L’ancien défenseur des Cataractes Marc-André Bergeron était ravi de se mêler aux partisans de la plus vieille concession de la LHJMQ, mercredi lors du Fan Fest. C’est d’ailleurs avec plaisir qu’il a apposé sa signature au bas du chandail d’Élisabeth Désilets.

Une expérience à savourer

SHAWINIGAN — C’est un message d’espoir et une invitation à savourer les prochaines années que Marc-André Bergeron souhaite livrer aux jeunes adolescents qui s’apprêtent à converger vers la Mauricie pour le repêchage de la LHJMQ samedi au Centre Gervais Auto.

Président d’honneur des Assises, le Trifluvien ne se fait pas prier pour revenir sur cette période charnière de sa vie.

«Je n’ai jamais eu autant de plaisir à jouer au hockey que dans le junior. La LNH, c’est plus intéressant deux fois par mois quand tu reçois ta paie mais sinon, rien ne bat le hockey junior. Je m’y suis fait des amis pour la vie. À chaque fois que je revois les Anthony Quessy, Philippe Deblois, Yannick Noiseux, Gilbert Lefrançois, Jean-François David, on a toujours des histoires à se raconter!»

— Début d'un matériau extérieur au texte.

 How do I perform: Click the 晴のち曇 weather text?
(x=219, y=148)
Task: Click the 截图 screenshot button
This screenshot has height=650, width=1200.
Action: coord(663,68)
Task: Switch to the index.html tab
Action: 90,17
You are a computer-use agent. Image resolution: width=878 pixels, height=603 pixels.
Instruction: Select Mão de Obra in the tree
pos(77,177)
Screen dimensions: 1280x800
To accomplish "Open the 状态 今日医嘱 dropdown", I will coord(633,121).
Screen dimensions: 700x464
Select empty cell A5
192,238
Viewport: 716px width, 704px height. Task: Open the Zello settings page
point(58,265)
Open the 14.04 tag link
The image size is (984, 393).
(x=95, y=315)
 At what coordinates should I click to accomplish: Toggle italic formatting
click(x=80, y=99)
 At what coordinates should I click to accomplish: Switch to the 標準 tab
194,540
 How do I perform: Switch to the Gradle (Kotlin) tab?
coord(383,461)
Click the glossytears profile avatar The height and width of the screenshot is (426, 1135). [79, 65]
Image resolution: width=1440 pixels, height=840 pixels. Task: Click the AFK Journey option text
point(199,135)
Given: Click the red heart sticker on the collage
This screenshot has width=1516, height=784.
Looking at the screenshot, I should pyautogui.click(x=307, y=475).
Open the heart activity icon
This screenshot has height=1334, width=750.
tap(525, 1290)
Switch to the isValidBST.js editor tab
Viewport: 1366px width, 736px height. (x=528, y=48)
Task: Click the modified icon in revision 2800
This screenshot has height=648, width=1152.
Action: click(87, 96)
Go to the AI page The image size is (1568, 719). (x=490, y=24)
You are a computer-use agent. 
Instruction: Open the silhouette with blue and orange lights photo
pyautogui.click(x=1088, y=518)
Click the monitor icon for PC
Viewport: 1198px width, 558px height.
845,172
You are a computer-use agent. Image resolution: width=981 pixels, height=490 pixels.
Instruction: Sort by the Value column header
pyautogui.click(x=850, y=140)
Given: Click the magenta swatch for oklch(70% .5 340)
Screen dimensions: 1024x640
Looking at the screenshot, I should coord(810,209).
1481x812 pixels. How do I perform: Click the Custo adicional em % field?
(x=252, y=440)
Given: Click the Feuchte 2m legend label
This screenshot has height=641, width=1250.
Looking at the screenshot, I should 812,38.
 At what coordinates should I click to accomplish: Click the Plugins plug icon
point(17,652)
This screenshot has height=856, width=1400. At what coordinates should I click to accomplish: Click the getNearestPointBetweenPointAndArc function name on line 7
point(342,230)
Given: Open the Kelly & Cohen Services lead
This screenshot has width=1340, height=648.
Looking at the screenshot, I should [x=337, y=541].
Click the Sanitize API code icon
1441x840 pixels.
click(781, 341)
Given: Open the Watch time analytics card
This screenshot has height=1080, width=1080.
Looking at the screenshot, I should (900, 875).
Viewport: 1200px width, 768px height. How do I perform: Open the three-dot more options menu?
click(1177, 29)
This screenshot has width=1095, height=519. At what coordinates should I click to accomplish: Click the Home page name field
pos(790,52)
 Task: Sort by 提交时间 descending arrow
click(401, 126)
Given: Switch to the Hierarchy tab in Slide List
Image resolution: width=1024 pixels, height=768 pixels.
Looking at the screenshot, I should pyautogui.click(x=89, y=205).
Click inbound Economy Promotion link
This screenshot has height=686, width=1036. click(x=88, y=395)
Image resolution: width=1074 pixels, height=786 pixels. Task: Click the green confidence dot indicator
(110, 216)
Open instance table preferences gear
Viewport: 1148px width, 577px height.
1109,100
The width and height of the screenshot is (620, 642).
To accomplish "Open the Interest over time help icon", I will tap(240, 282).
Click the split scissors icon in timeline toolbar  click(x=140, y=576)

Bergeron n’était pas un espoir de premier plan quand il s’est pointé au repêchage à Sherbrooke en 1997. Il venait de passer la saison dans le midget BB, mais il l’avait terminée avec les Estacades midget AAA. Quelques équipes lui avaient démontré de l’intérêt, il s’était donc présenté fier comme un paon en Estrie. «La journée avait été longue! J’ai dû attendre jusqu’en 11e ronde. Je pense qu’il ne restait que moi en complet dans les gradins, et que c’est pour cette raison que le Drakkar a décidé de me donner une chance! Je me suis présenté à la table de l’équipe, il y avait un chandail pour moi mais contrairement aux autres, mon nom n’était pas dans le dos!», sourit-il. «Ça ne me dérangeait pas du tout, j’avais confiance que ça allait marcher quand même. J’avais grandi en regardant les Draveurs et les Cataractes, pour moi je sentais que le junior était accessible. Je croyais en moi. C’est important dans le hockey, croire en soi. Regarde ce qui se passe avec les Golden Knights de Las Vegas . Quand tu travailles et que tu crois en toi, tout est possible.»

La Ville de Shawinigan a profité de la tenue des Assises de la LHJMQ en ses murs pour faire flotter le drapeau des Cataractes au mat protocolaire de l'hôtel de ville.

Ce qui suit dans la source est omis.